> _Exercise goal_
Only one stretch of the data below is wanted: the lines starting at the one with "Screen dimensions: 1512x795" and ending at the one with "This screenshot has height=812, width=1476.", both included, given again exactly.

[Collected data]
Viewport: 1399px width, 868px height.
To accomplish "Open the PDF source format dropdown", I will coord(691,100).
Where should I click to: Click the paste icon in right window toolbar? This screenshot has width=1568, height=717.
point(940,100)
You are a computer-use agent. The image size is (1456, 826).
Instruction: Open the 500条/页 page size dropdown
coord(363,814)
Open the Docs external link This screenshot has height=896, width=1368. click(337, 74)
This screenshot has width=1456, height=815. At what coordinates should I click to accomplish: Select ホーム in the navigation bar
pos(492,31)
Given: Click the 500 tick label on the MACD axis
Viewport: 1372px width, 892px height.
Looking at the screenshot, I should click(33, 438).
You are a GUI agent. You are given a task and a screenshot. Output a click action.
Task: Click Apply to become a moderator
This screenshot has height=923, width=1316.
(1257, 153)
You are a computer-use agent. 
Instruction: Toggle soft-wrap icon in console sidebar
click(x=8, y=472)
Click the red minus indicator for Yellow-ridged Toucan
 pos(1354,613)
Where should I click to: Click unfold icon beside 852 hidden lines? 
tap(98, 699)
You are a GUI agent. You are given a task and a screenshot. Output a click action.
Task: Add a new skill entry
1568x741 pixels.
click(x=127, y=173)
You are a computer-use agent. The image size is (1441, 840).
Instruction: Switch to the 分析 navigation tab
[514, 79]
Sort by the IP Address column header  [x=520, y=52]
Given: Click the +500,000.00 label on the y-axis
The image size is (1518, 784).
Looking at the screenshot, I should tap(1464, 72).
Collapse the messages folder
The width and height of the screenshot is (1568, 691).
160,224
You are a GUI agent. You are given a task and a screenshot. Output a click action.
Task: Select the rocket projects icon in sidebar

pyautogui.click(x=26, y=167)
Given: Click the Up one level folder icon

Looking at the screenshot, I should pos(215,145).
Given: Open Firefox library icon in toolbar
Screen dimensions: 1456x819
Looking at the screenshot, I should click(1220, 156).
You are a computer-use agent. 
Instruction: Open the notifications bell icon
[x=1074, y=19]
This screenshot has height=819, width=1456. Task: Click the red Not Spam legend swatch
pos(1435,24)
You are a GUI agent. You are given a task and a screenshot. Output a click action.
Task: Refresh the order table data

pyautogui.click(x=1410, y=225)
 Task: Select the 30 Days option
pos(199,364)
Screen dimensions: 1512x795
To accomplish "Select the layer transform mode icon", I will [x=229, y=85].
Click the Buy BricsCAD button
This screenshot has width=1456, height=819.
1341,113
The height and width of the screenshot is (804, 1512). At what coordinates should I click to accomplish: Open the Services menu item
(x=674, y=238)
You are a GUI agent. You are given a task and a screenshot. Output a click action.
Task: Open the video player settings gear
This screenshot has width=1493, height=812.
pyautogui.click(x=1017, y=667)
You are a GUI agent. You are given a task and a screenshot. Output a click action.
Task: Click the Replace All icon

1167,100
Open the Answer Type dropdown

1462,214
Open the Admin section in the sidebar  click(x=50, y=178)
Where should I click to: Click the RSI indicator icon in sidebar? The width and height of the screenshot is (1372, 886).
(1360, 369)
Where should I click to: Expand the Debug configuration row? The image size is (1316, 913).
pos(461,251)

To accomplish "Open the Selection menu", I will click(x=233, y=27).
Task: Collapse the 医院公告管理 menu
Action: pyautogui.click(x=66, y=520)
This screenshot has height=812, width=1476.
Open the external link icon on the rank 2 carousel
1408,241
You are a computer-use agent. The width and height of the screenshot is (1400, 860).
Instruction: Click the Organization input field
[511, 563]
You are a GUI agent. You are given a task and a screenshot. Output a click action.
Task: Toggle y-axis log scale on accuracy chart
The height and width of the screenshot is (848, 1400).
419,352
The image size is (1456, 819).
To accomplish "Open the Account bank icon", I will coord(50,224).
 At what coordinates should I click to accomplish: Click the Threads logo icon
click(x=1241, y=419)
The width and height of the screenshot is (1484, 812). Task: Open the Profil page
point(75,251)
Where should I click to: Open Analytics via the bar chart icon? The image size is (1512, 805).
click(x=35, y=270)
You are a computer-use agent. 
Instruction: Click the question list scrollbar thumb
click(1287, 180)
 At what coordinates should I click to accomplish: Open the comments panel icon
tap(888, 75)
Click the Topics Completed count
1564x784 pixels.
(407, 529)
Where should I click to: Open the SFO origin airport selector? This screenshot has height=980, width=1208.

> _Your solution_
Screen dimensions: 1512x795
To accomplish "Select the layer transform mode icon", I will [x=229, y=85].
Click the Buy BricsCAD button
This screenshot has width=1456, height=819.
1341,113
The height and width of the screenshot is (804, 1512). At what coordinates should I click to accomplish: Open the Services menu item
(x=674, y=238)
You are a GUI agent. You are given a task and a screenshot. Output a click action.
Task: Open the video player settings gear
This screenshot has width=1493, height=812.
pyautogui.click(x=1017, y=667)
You are a GUI agent. You are given a task and a screenshot. Output a click action.
Task: Click the Replace All icon

1167,100
Open the Answer Type dropdown

1462,214
Open the Admin section in the sidebar  click(x=50, y=178)
Where should I click to: Click the RSI indicator icon in sidebar? The width and height of the screenshot is (1372, 886).
(1360, 369)
Where should I click to: Expand the Debug configuration row? The image size is (1316, 913).
pos(461,251)

To accomplish "Open the Selection menu", I will click(x=233, y=27).
Task: Collapse the 医院公告管理 menu
Action: pyautogui.click(x=66, y=520)
This screenshot has height=812, width=1476.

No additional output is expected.